Il ne fait plus le moindre doute que l’immunité parlementaire des députés libéraux Ousmane Ngom, Omar Sarr et Abdoulaye Baldé sera levée, ce jeudi 10 janvier 2013. Comme un scénario écrit par avance, le processus engagé pour l’inculpation de ces wadistes paraît aussi irréversible qu’une prédestination. Serigne Mbacké Ndiaye, porte-parole du déchu président Wade, l’avait de manière prémonitoire prédit : « si nous perdons le pouvoir, nous irons tous en prison. »

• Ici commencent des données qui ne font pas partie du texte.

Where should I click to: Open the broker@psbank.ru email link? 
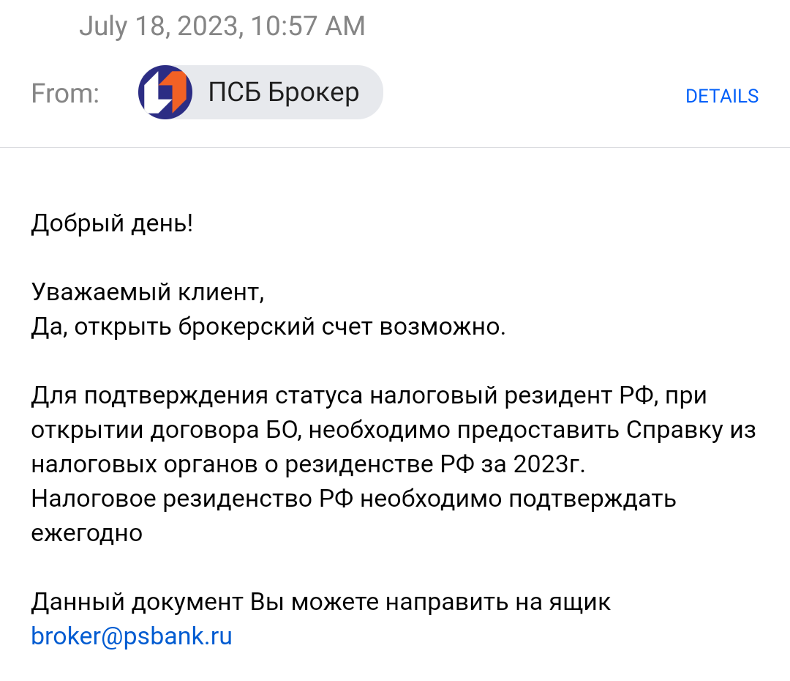tap(132, 636)
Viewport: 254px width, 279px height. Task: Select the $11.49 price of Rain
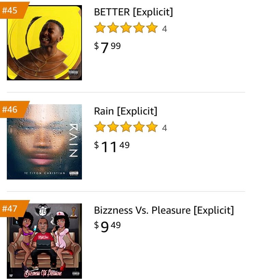pyautogui.click(x=112, y=146)
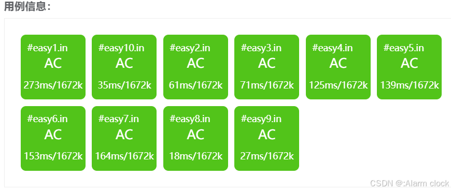This screenshot has width=451, height=191.
Task: Click the #easy2.in result card
Action: 195,67
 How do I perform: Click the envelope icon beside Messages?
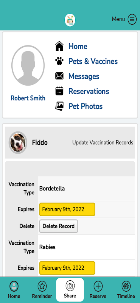point(59,76)
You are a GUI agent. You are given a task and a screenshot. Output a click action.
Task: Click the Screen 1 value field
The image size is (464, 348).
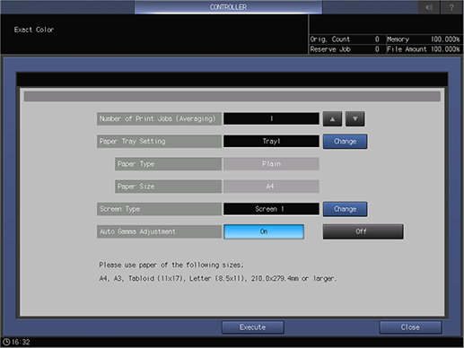[x=271, y=209]

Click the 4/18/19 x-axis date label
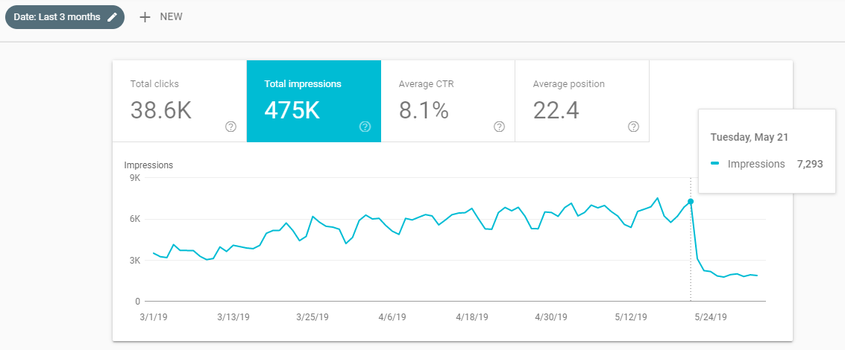click(x=472, y=316)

Avait-il conscience de la gravité des actes prédation dont s’étaient rendus coupables des tenants du régime précédent ? Ou alors avait-il mesuré toute l’amplitude de l’esprit de vengeance que le successeur de Wade, quel qu’il fut, allait user pour leur payer en retour des pratiques vexatoires, monnaie courante de 2000 à 2012 ? Qu’en serait-il si le pouvoir avait échu dans les mains du candidat de Benno Siggil Sénégal, Moustapha Niasse qui, le couteau entre les dents, le verbe haut, et la bave aux lèvres ne cessait de menacer les libéraux de ses foudres ? Qu’aurait fait Ousmane Tanor Dieng de ses adversaires « bleus », si les urnes lui avaient ouvert les portes du Palais de l’avenue Léopold Sédar Senghor ? Lui qui a été pendant 12 ans voué aux gémonies, traîné dans la boue, ses amis embastillés dès les premières heures de l’alternance, et dont le parti a été laminé, délesté de ses bases et de ses pontes ?

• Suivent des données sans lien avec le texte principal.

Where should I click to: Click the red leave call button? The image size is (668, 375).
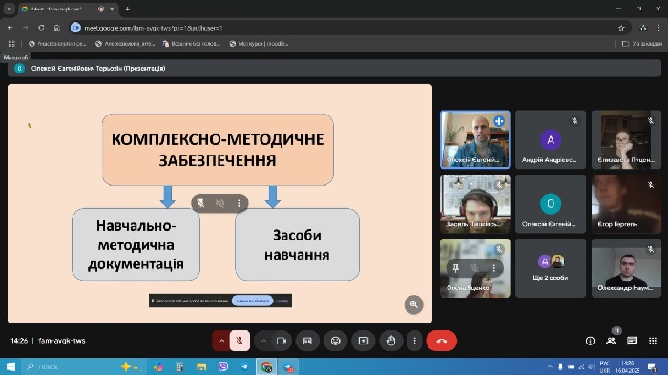[441, 341]
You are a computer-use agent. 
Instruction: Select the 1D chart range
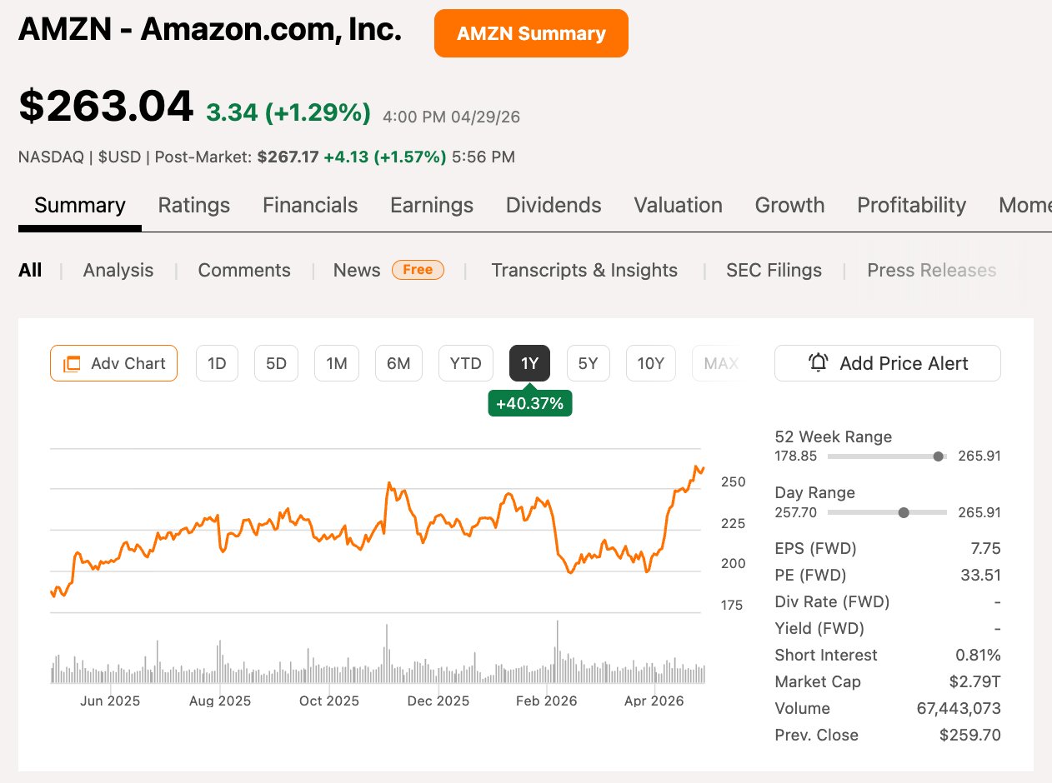pyautogui.click(x=217, y=363)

La manipulation des institutions, l’instrumentalisation de la police, de la justice, les achats de consciences les liquidations politiques, les assassinats déguisés, les formes de corruption, de concussion et de chantage avaient fait assurément beaucoup de victimes innocentes dans l’opposition jusque dans les rangs des alliés. En fait, il y a eu tellement de victimes expiatoires des facétieux hobbies du vieux Président, en réalité, qu’inéluctablement, les futurs vainqueurs pouvaient difficilement les passer par pertes et profits.
Embardée punitive
Justice immanente, justice des vainqueurs ou tout simplement un juste retour à la Justice tout court ? La détermination du pouvoir actuel de traquer par tous les moyens les détenteurs de biens mal acquis n’a égale que son insatiable désir de prendre une revanche sur les inquisiteurs et autres cerbères d’hier.
Plus que l’accès d’éthique, la volonté de transparence ou de bonne gouvernance, c’est sans doute ce besoin obsessionnel de vengeance qui anime le pouvoir actuel dans tous les actes posés jusqu’ici pour faire payer aux anciens dignitaires wadistes leur arrogance d’hier. Cette embardée punitive ne disculpe pas pour autant les mis en cause. Que nenni ! L’ampleur, la variété et le poids social, économique de leurs forfaits sont tellement lourds que leurs poursuivants apparaissent désormais plus angéliques qu’ils ne le sont en réalité. Les preuves de leurs forfaitures ne seront pas alors difficiles à trouver. Elles résident d’ores et déjà dans la maléfique prophétie de Serigne Mbacké Ndiaye, témoin à charge à priori. On se demande d’ailleurs pourquoi le procureur de la République ne s’est pas jusqu’ici autosaisi pour entendre ce prédicateur, qui ne savait si bien dire. Il aurait certainement beaucoup de mal à se sortir de ces limbes tellement ses prédictions se sont justifiées.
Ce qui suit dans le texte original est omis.